Nach und nach gibt es immer mehr Berichte über das neue N900 von Nokia, und ich muss sagen: Das klingt gut. Das klingt richtig gut.
Was mich im Speziellen reizt sind die große Offenheit der Plattform, die Integration von IM-Funktionen mit anderen Kommunikationsmöglichkeiten wie Telefon, E-Mail und SMS und nicht zuletzt, dass das Gerät im allgemeinen als „Computer mit Telefonfunktion“ beschrieben wird, statt dem „Telefon mit Zusatzfunktionen“, das die meisten Smartphones darstellen.
Klar, auch beim iPhone ist für mich die Nutzung der eigentlichen Telefonfunktion Nebensache. Viel mehr als das N900 bringt es aber Eigenheiten und vor allem Einschränkungen mit sich, die einem immer wieder klarmachen, dass das eben etwas ganz anderes ist als ein „kleiner Mac“.

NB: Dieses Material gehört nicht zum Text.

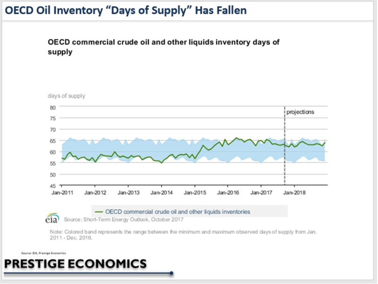
Task: Click the Jan-2011 x-axis tick label
Action: pyautogui.click(x=62, y=193)
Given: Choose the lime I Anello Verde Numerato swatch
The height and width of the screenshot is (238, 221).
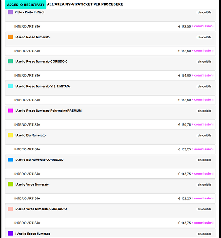Looking at the screenshot, I should pyautogui.click(x=10, y=184).
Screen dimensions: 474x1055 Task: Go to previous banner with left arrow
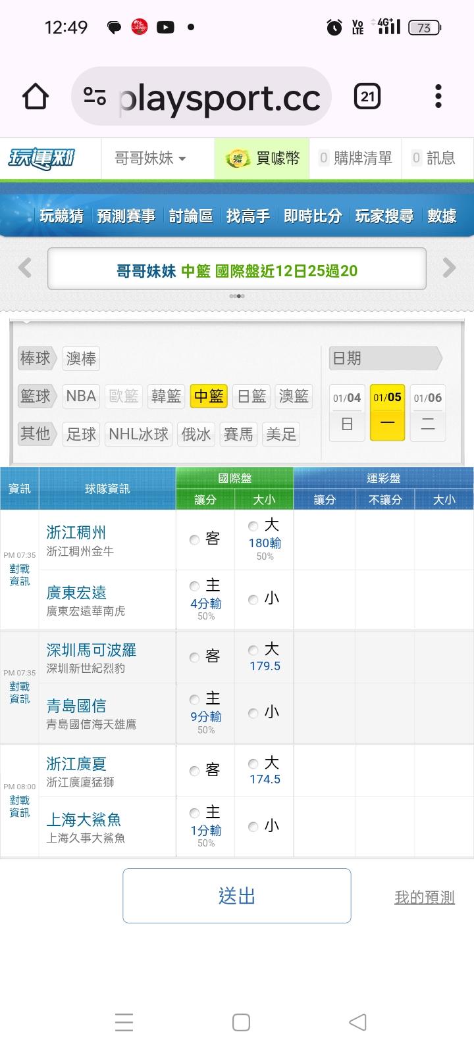(25, 268)
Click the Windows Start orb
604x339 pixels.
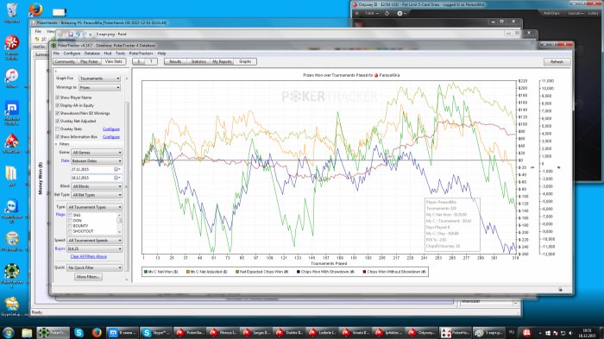[x=9, y=332]
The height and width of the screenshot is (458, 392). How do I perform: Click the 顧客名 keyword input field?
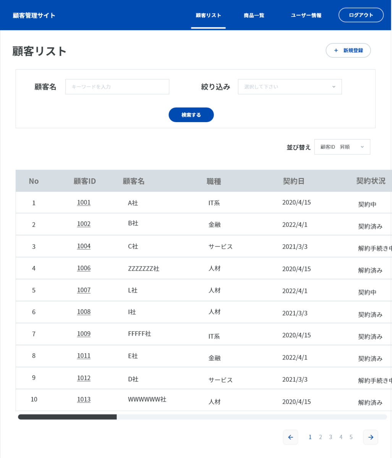[117, 87]
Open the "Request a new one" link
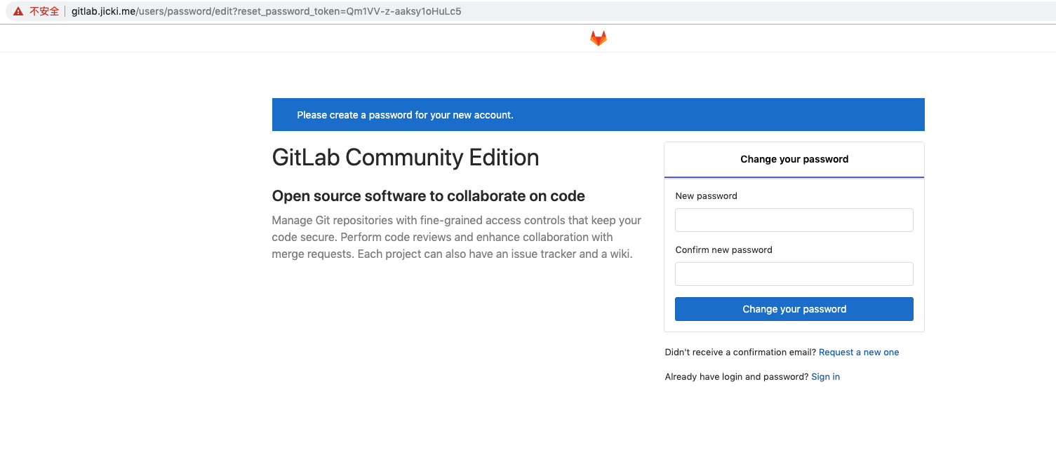The height and width of the screenshot is (459, 1056). click(859, 352)
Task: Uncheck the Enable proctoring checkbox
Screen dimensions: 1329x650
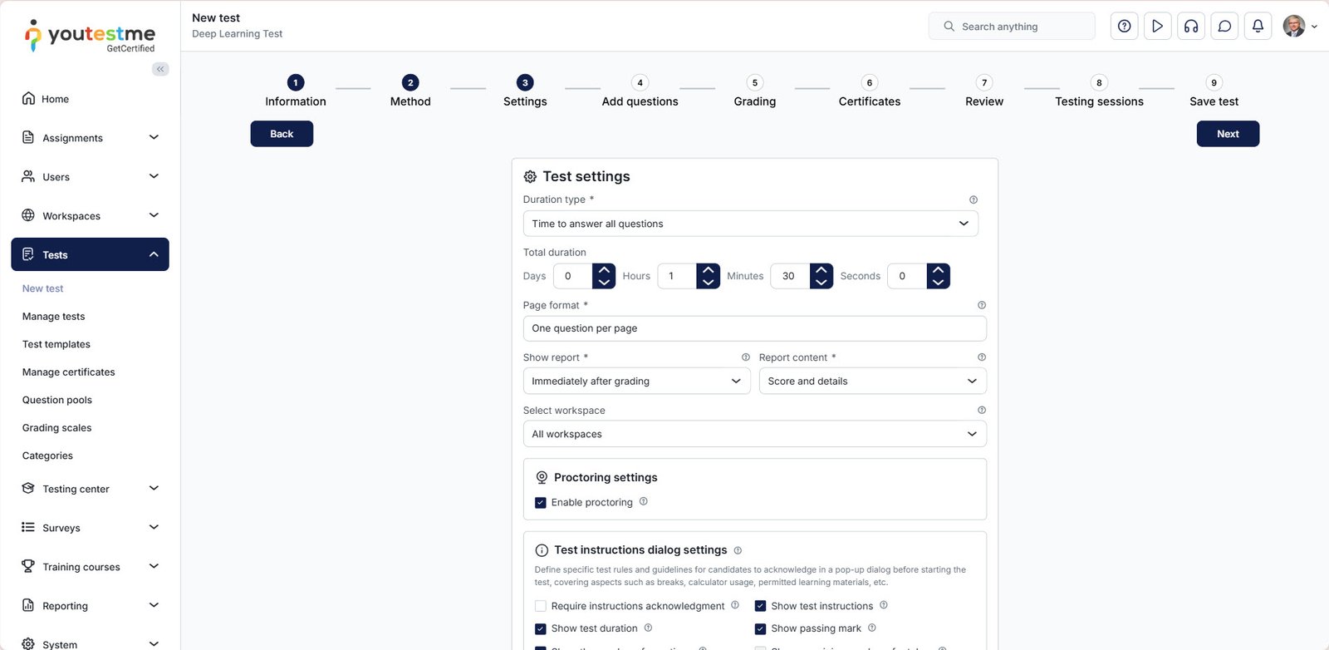Action: (541, 503)

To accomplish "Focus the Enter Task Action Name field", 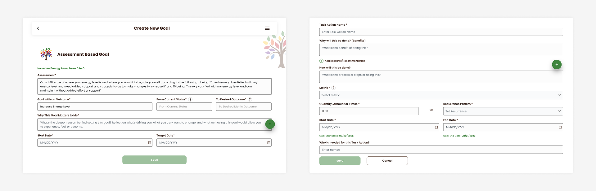I will coord(441,32).
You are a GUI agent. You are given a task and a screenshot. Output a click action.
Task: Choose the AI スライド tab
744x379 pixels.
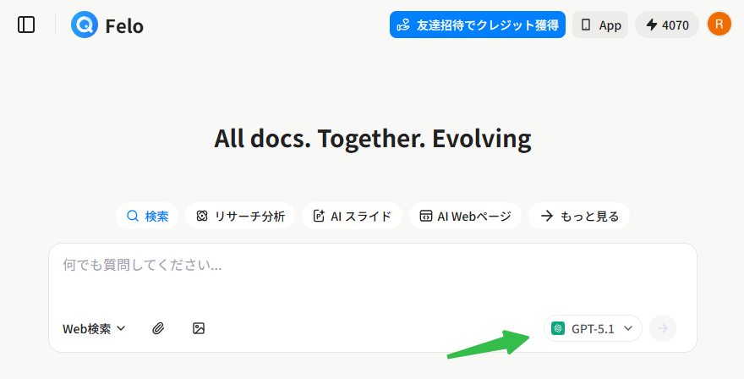[x=352, y=216]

Als das iPhone 3G herauskam, und mit ihm iPhone OS 2.0, war es ein absoluter Knüller. Es gab nichts, was ihm auch nur entfernt das Wasser reichen konnte, wenn es darum ging, das Internet in verschiedensten Ausprägungen auch unterwegs zu nutzen.
Heute ist das anders. Android- und WebOS-Telefone bieten ähnliche Möglichkeiten – vielleicht nicht ganz so perfekt, aber statt des himmelweiten Unterschieds stören nur noch marginale Kleinigkeiten.

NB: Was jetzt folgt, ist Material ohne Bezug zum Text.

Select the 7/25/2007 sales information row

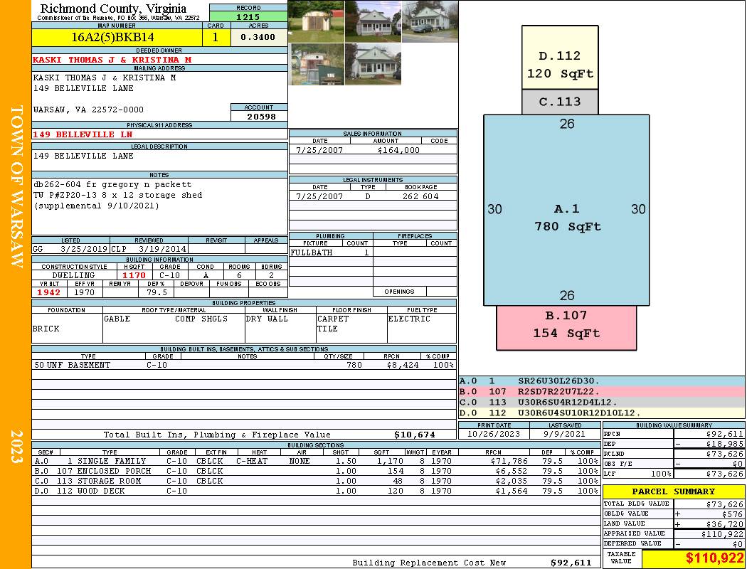pos(373,150)
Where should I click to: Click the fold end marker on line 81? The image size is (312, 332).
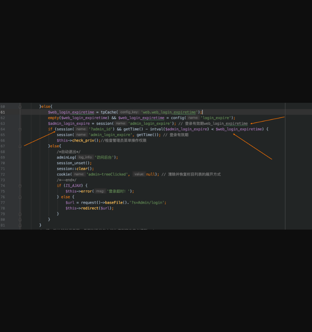[x=20, y=225]
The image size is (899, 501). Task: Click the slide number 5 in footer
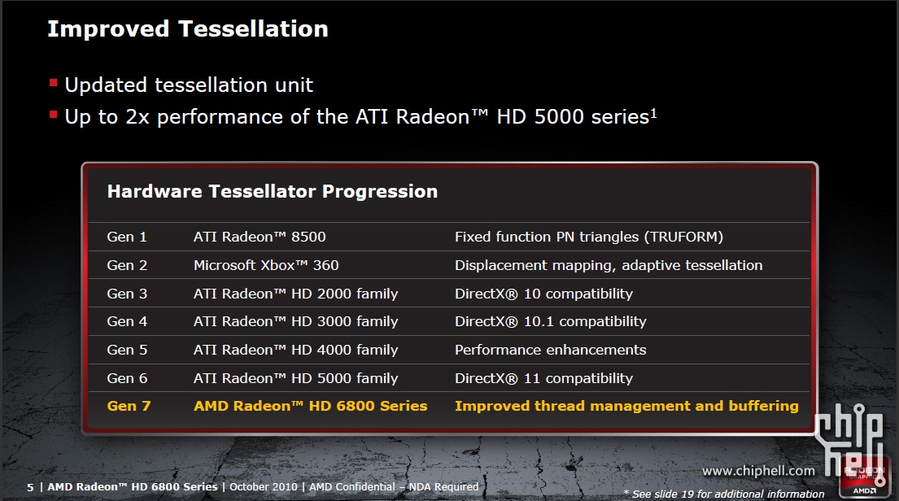[x=30, y=487]
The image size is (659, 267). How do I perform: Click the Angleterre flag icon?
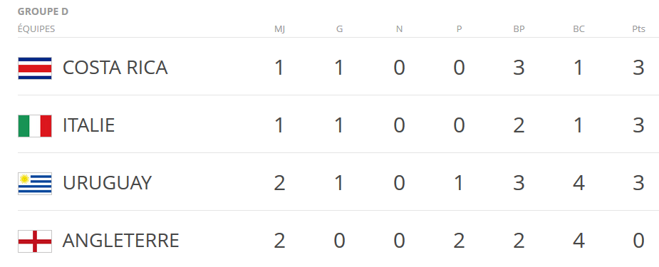coord(35,241)
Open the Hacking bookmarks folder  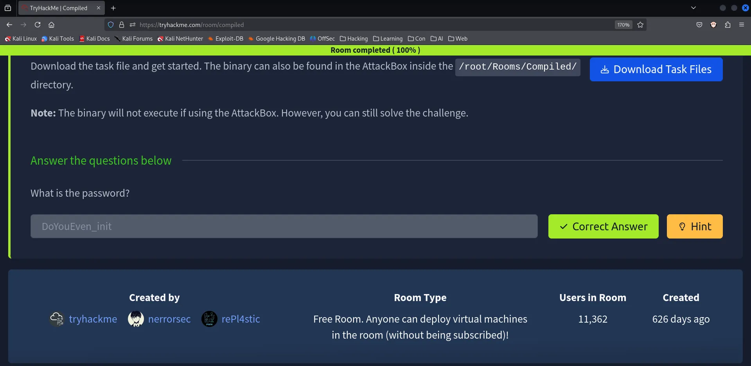coord(354,39)
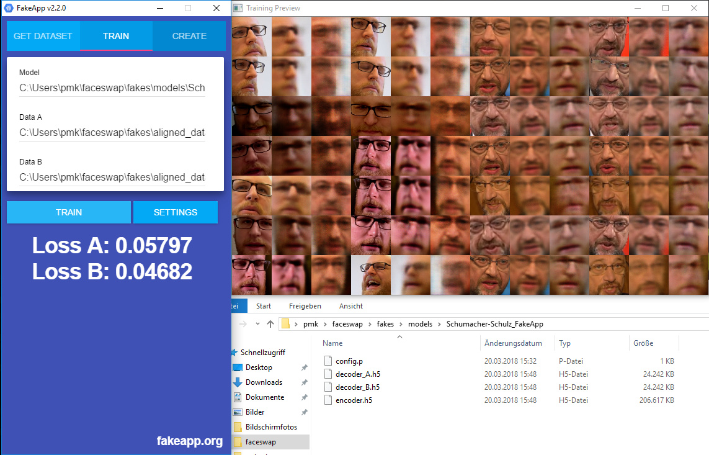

Als Vorteil des iPhone wird immer wieder der AppStore genannt. Persönlich kann ich dazu mittlerweile nur noch müde lächeln. Ja, es gibt unglaublich viel dort, aber fast alles ist Kinderkram.
Ich bin kein Gamer, ich spiele weder am Computer noch am iPhone. Somit fällt eine Anwendungskategorie, in der das iPhone offenbar wirklich Qualität zeigt, für mich komplett flach – und mit ihr gleich ein Großteil aller Anwendungen, die überhaupt im AppStore erhältlich sind.

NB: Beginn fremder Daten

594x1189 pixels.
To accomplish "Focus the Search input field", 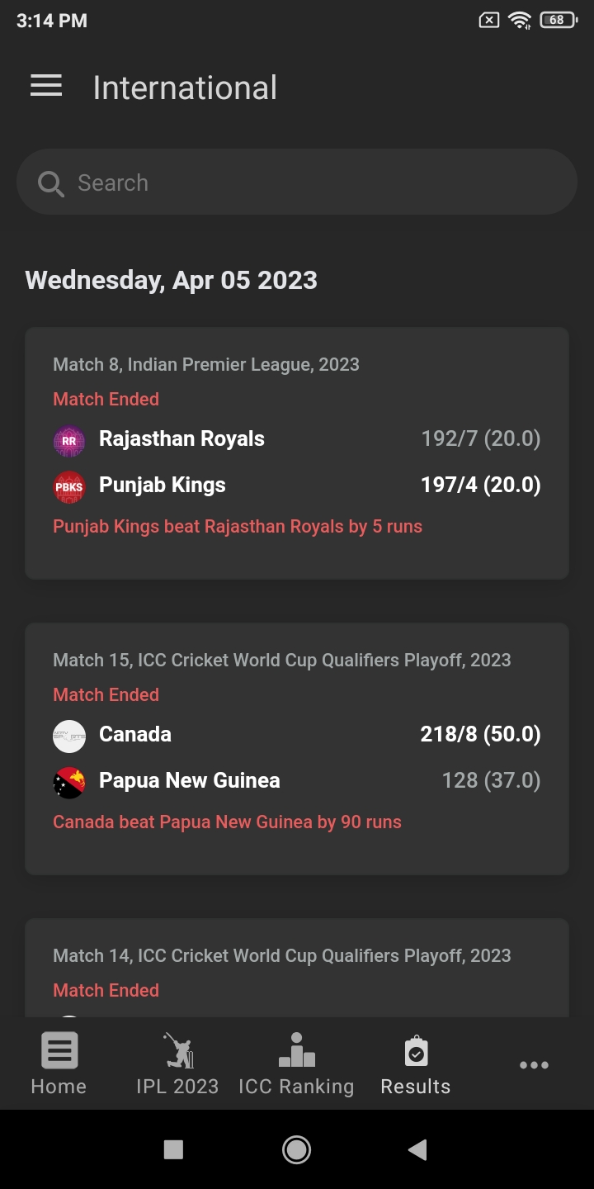I will click(314, 182).
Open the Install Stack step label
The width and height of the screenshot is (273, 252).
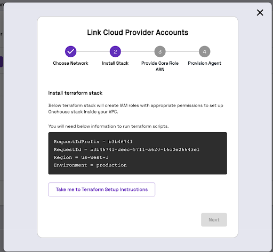point(115,63)
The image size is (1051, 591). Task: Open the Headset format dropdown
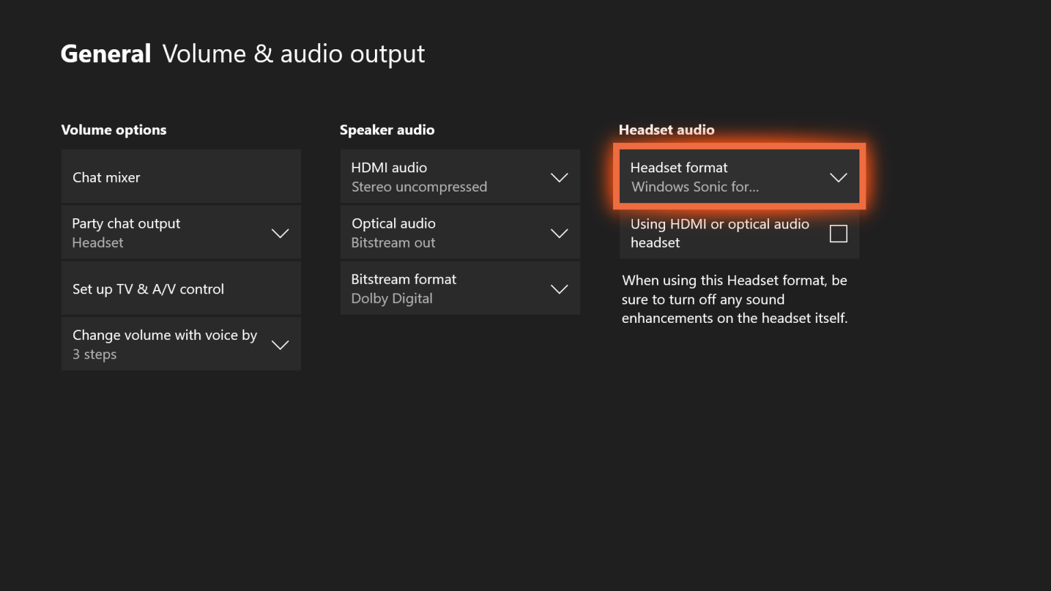click(x=738, y=176)
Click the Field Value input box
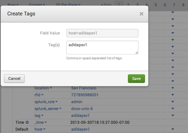Screen dimensions: 188x133 [x=102, y=33]
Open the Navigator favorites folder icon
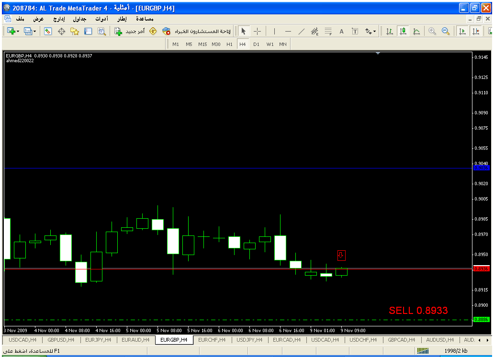494x357 pixels. click(75, 31)
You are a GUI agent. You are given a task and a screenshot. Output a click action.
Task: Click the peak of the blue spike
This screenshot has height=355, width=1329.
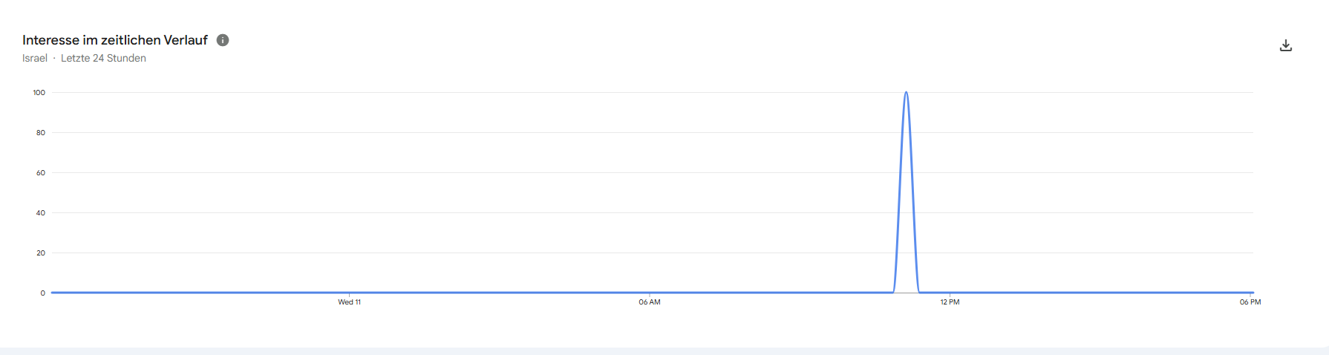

Dann natürlich die riesige Flut von „Fun-Apps“, die für mich totaler Blödsinn sind. Ein Getränk am Telefon austrinken, das war am Anfang ja noch ganz witzig. Aber eine Kerze ausblasen, wahlweise als Grafik auf dem Display oder mit dem Telefon eine echte, Lichtschwert-Sounds und natürlich hunderte von Furz-Applikationen? Das ist doch lächerlich.
Auf der anderen Seite fehlen aber Dinge, die mir eigentlich wichtig wären.
So gibt es nur eine einzige halbwegs benutzbare Kalender-Applikation. Apple lässt einen Zugriff auf den internen Kalender nicht zu, deshalb müssen externe Anwendungen eigene Datenbanken schaffen und sich selbst um Synchronisation kümmern. Für diesen Aufwand ist die Zielgruppe „ernsthafter“ iPhone-Anwender offenbar zu klein, ganz zu schweigen von möglicherweise in den Sand gesetzten Investitionen, weil man sich mit dem AppStore-Zulassungsprozess rumschlagen muss.
Fehlendes Multitasking mag eine bewusste Design-Entscheidung sein, aber dann muss man bei bestimmten Dingen für Ersatz sorgen. Das hat Apple nur teilweise getan. Die simple Möglichkeit, etwas Code oder eine Anwendung zu einem bestimmten Zeitpunkt ausführen zu lassen, fehlt etwa. So ist es unmöglich, einen sinnvollen (!) Wecker zu programmieren, der den arg beschränkten mitgelieferten ersetzen würde.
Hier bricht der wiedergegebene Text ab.